**Instructions to follow**.
Rewrite the rows from the start of the records through the line that contains "coord(60,12)", replacing "curved arrow" with "red arrow" and keeping everything else the same.

**Input**.

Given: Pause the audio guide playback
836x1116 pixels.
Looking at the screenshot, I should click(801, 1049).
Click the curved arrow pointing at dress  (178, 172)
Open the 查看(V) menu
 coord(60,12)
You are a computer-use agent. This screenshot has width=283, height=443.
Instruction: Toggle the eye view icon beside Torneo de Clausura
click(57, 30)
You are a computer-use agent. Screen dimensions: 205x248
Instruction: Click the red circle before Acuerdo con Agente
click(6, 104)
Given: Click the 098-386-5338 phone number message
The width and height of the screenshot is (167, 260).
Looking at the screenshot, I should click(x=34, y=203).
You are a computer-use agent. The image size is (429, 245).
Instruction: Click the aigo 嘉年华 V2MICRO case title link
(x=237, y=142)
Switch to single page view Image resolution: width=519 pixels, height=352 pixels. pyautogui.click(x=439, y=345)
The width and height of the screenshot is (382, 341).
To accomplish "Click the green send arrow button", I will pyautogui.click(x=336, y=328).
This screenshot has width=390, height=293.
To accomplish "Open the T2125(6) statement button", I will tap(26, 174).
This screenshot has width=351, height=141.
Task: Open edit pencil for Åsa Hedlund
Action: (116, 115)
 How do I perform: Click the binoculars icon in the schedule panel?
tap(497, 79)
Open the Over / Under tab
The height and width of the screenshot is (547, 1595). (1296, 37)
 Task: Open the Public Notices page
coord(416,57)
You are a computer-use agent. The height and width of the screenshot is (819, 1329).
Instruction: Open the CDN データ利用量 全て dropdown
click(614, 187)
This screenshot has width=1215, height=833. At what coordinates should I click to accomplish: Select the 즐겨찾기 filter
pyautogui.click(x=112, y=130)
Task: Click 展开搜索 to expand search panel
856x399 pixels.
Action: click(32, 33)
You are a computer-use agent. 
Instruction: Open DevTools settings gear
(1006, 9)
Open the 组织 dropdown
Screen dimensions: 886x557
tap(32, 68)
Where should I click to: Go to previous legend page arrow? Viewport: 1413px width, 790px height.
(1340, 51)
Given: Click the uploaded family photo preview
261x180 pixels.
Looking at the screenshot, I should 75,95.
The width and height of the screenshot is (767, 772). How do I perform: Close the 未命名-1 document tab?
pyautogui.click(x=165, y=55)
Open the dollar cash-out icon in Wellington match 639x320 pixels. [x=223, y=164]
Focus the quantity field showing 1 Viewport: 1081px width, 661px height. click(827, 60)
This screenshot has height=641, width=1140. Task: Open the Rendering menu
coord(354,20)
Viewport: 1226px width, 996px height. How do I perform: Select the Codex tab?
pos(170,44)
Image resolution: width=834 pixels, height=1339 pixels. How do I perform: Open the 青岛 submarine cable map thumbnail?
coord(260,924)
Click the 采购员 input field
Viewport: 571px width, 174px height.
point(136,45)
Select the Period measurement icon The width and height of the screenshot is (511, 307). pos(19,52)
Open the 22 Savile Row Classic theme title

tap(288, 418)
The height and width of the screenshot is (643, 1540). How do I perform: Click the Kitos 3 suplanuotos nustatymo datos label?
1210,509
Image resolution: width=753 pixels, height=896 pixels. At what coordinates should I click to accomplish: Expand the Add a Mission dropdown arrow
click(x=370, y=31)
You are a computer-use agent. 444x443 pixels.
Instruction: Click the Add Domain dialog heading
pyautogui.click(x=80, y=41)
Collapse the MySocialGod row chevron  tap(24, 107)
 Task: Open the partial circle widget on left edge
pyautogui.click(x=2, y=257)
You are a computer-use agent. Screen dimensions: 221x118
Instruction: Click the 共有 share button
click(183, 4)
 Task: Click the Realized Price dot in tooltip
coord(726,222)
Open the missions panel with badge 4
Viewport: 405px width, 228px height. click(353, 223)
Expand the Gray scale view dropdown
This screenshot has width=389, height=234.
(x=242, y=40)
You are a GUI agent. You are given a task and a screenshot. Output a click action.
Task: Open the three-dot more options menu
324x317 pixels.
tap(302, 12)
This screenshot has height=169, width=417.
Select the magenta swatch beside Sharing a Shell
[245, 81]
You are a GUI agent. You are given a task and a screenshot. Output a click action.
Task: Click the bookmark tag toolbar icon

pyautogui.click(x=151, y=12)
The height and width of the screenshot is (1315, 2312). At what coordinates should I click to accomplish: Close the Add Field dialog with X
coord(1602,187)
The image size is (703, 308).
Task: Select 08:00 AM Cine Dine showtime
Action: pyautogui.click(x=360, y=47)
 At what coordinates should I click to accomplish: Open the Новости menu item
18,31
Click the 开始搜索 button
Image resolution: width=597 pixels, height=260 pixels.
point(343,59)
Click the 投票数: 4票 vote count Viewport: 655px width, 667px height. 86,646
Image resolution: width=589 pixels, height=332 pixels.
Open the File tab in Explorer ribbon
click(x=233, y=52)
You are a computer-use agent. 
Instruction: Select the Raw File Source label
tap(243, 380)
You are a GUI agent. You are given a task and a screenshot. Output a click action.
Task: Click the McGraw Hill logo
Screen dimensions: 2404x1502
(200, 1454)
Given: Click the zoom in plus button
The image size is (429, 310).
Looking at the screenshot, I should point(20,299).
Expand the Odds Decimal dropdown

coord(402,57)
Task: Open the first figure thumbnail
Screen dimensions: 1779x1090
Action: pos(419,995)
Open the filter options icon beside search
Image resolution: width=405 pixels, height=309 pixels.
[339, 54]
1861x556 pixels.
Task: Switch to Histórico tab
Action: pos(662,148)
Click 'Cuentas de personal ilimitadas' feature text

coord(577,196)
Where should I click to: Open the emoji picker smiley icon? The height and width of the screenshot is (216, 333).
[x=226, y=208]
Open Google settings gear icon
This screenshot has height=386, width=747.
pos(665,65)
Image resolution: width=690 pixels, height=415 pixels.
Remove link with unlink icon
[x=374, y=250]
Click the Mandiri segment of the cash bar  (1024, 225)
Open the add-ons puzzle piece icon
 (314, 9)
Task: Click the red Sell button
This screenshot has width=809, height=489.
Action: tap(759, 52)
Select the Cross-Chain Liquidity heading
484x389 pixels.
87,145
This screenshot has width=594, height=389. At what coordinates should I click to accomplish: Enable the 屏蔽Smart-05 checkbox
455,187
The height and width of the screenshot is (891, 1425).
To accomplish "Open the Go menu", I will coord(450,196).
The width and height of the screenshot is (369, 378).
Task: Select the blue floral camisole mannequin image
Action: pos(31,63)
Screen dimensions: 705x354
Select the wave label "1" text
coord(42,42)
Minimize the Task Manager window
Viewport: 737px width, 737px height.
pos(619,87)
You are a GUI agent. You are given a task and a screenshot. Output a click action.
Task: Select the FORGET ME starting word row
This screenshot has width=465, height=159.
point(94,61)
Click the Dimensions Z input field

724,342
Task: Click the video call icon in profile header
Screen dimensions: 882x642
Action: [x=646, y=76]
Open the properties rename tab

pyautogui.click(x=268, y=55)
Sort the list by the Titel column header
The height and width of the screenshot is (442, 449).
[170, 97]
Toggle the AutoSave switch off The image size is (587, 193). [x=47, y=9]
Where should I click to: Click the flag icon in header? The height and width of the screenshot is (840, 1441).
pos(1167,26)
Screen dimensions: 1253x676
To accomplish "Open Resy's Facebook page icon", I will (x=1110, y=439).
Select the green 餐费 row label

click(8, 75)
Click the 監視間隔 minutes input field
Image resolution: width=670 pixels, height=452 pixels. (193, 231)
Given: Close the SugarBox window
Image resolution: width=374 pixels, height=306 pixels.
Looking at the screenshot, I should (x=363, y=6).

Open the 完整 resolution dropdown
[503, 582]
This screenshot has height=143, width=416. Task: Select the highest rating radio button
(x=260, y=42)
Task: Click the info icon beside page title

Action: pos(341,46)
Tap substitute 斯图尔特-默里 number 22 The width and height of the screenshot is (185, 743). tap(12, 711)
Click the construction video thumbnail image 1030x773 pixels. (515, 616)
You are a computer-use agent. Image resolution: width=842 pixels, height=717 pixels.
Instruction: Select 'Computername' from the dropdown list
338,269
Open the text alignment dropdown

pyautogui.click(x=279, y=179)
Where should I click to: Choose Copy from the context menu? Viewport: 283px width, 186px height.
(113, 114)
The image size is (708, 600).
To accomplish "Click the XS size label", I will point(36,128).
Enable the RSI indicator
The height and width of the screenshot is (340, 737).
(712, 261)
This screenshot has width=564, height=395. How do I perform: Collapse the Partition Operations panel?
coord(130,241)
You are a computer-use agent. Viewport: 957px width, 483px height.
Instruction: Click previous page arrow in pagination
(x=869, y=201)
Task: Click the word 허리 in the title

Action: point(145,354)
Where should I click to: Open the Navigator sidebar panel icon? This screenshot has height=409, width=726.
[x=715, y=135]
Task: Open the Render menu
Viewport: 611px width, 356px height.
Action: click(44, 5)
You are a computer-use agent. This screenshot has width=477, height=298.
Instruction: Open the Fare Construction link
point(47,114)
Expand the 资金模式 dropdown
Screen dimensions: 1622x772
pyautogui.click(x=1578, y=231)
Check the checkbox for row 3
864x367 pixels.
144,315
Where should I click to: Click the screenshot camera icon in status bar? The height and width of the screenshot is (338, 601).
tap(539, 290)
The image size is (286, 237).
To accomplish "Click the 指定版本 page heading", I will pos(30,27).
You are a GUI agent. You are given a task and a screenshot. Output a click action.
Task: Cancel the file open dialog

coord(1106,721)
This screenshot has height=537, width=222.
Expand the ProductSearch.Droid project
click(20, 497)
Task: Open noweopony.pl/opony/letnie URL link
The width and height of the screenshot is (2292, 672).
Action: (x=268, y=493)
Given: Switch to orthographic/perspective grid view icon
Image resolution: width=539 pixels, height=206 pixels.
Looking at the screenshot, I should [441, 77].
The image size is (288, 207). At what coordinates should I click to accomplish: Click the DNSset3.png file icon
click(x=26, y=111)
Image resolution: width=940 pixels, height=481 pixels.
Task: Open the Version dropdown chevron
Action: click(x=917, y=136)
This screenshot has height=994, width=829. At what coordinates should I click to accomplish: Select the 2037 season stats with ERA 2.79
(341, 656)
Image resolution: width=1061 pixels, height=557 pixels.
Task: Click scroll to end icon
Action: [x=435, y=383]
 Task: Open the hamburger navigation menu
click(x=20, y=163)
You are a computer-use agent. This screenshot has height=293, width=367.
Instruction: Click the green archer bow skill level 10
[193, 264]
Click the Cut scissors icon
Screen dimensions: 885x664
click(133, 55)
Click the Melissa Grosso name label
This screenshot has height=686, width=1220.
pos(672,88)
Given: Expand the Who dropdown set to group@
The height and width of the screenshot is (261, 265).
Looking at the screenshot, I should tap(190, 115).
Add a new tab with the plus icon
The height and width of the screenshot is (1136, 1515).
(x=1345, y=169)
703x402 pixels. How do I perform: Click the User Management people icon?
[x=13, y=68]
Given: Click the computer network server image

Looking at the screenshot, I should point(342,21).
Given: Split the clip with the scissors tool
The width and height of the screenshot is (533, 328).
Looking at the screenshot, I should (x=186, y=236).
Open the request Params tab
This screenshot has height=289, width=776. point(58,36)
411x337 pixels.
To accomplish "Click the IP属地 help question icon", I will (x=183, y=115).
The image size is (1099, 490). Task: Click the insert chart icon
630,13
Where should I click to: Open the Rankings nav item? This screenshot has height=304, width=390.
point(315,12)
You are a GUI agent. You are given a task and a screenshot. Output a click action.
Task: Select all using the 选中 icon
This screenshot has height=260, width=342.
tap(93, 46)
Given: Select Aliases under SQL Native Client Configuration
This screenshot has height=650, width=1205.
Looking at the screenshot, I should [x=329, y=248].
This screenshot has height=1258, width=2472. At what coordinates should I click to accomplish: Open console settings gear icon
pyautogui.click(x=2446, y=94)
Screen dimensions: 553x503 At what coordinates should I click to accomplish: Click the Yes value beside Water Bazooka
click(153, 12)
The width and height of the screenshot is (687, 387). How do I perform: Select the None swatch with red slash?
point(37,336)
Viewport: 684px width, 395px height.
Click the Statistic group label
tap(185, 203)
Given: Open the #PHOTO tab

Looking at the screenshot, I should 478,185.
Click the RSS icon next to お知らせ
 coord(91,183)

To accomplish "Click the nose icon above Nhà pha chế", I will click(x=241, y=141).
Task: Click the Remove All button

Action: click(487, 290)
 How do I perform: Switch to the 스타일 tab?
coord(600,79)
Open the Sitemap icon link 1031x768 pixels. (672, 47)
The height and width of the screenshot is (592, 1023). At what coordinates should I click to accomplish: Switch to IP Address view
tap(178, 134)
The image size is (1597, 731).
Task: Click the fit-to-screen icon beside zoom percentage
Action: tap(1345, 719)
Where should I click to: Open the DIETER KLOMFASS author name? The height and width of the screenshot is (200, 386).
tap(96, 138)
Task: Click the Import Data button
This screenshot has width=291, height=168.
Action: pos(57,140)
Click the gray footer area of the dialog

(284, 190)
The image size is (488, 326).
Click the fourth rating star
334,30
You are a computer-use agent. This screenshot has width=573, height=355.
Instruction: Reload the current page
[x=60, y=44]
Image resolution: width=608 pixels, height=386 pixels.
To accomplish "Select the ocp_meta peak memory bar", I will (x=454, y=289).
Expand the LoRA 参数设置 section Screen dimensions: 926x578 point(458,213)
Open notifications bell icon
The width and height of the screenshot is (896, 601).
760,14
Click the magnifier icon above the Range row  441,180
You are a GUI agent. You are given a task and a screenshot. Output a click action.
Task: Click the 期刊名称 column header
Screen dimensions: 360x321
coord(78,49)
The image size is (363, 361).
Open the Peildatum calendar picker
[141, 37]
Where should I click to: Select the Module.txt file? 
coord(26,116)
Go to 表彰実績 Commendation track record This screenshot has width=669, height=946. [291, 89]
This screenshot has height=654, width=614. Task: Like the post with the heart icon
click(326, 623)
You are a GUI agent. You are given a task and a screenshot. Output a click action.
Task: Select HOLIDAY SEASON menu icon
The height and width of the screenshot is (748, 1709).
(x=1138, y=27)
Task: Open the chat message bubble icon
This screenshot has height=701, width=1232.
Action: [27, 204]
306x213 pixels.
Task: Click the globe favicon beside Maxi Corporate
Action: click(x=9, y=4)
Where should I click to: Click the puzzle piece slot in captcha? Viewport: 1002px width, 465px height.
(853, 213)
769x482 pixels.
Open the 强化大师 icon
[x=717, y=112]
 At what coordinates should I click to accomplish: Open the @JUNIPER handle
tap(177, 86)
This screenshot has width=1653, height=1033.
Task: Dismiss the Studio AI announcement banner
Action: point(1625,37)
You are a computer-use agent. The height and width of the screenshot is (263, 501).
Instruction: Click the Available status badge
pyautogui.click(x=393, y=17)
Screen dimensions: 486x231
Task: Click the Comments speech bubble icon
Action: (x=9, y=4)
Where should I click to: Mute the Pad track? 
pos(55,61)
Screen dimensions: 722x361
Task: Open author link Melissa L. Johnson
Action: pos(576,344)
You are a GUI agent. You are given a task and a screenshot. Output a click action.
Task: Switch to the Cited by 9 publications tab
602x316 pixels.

**Written response**.
Given: Pause the audio guide playback
836x1116 pixels.
Looking at the screenshot, I should click(801, 1049).
Click the red arrow pointing at dress  (178, 172)
Open the 查看(V) menu
 coord(60,12)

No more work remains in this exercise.